*** Text shown ***
Acute respiratory distress syndrome following a biphasic anaphylactic reaction to morphine: a case report and review of the literature
Background: Biphasic anaphylactic reaction is a variant of the usual and more commonly seen monophasic anaphylactic reaction. However, recently it has been observed that biphasic anaphylactic reaction may not be as uncommon as previously believed. Furthermore, serious and life-threatening complications such as acute respiratory distress syndrome (ARDS) may ensue that require prompt intervention.
Case report: A 16-year-old boy is presented who was scheduled for bilateral orchidopexy under spinal anaesthesia. Anaesthesia was supplemented with i.v. midazolam 5 mg, ketamine 50 mg and morphine 5 mg. About 10 minutes after the administration of morphine, he developed an urticarial rash with mucocutaneous zones, which was promptly treated with i.v. hydrocortisone 100 mg stat. The patient was transferred to the ward after an uneventful surgery and anaesthesia. However, about six hours postoperatively he developed respiratory distress with SpO2 of 20% associated with shock with a blood pressure of 80/40 mmHg, and heart rate of 40 bpm. He was immediately resuscitated with endotracheal intubation, chest compression and i.v. adrenaline and admitted to the ICU. He was managed in the ICU with ventilatory support and inotrope and discharged to the ward after 12 days.
Conclusion: A 16-year-old boy who developed a biphasic anaphylactic reaction secondary to morphine administered in the theatre was managed in the ICU and discharged to the ward after 12 days and home thereafter.
*** End of Text shown ***
→ **Task list**:
a: In the case report, how long after the morphine was given did the boy develop an urticarial rash?
b: Shorten the case report's paragraph beginning "Background: Biphasic anaphylactic reaction" while keeping its main facts.
c: Copy the part of the case report starting at "Conclusion: A 16-year-old" and ending at "and home thereafter.".
*** Record extracts ***
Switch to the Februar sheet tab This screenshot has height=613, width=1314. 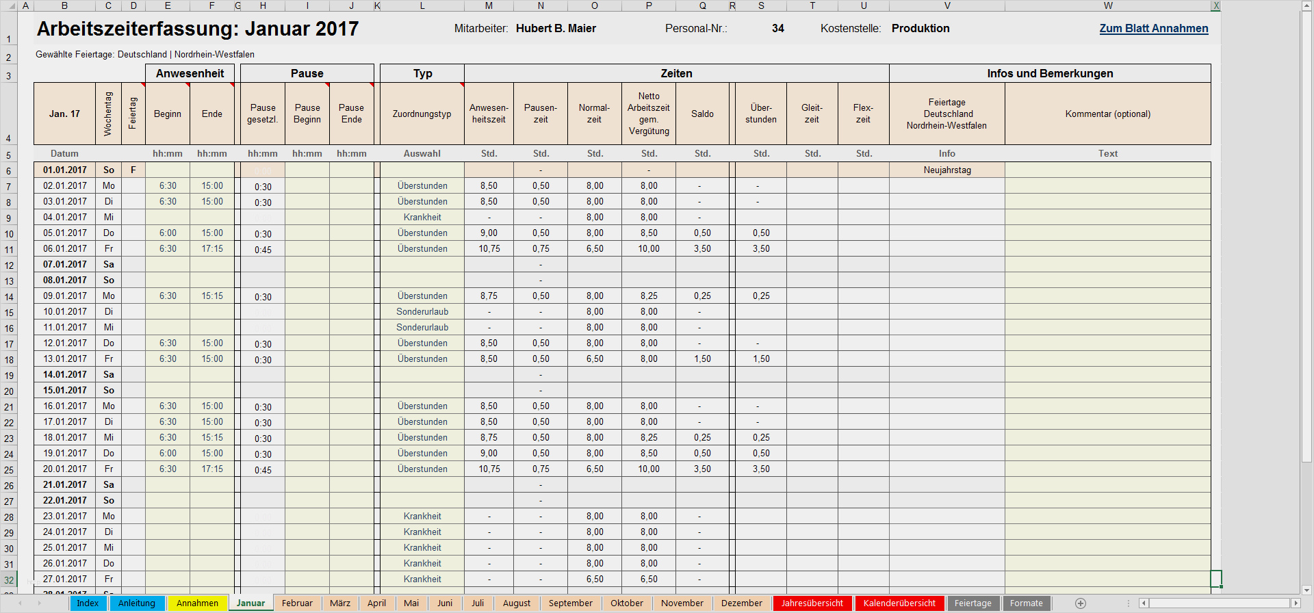click(x=297, y=603)
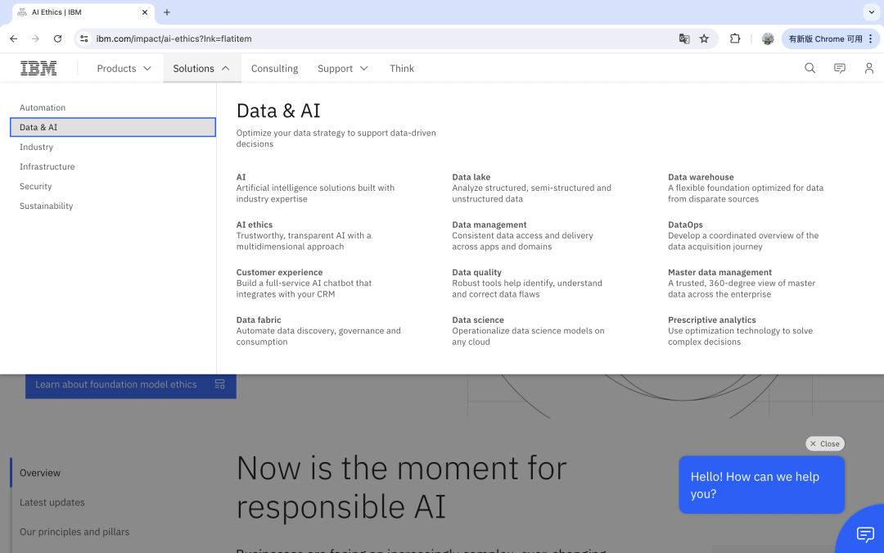
Task: Expand the Support dropdown menu
Action: pyautogui.click(x=342, y=69)
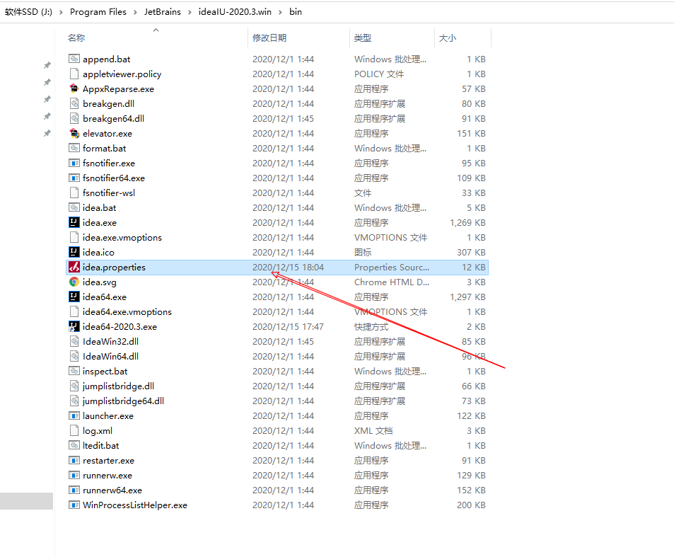Image resolution: width=674 pixels, height=557 pixels.
Task: Open the 名称 column sort dropdown chevron
Action: (156, 30)
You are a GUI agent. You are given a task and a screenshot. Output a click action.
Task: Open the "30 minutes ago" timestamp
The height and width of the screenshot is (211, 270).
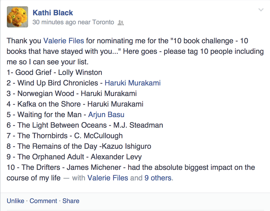click(x=54, y=22)
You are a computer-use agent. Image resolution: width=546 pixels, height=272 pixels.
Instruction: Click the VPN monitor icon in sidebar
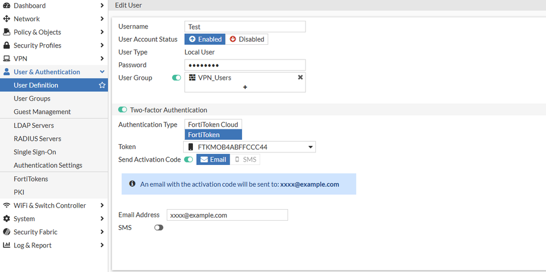pos(7,58)
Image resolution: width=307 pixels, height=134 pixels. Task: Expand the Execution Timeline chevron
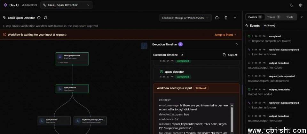click(x=237, y=45)
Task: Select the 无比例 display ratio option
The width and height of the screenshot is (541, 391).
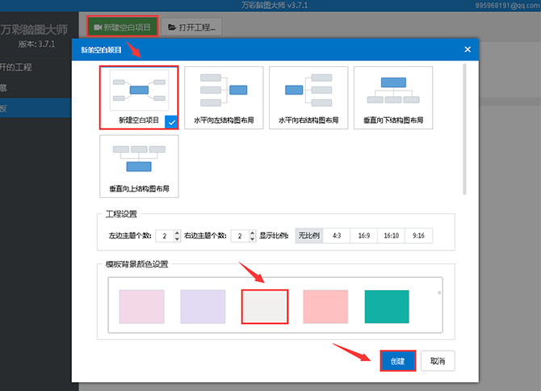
*** End of Record extracts ***
→ **Results by task**:
a: About 10 minutes.

b: Biphasic anaphylactic reaction is a variant of the more common monophasic type. Recent observations suggest it may be less rare than once thought. It can lead to serious, life-threatening complications such as ARDS that need prompt treatment.

c:
Conclusion: A 16-year-old boy who developed a biphasic anaphylactic reaction secondary to morphine administered in the theatre was managed in the ICU and discharged to the ward after 12 days and home thereafter.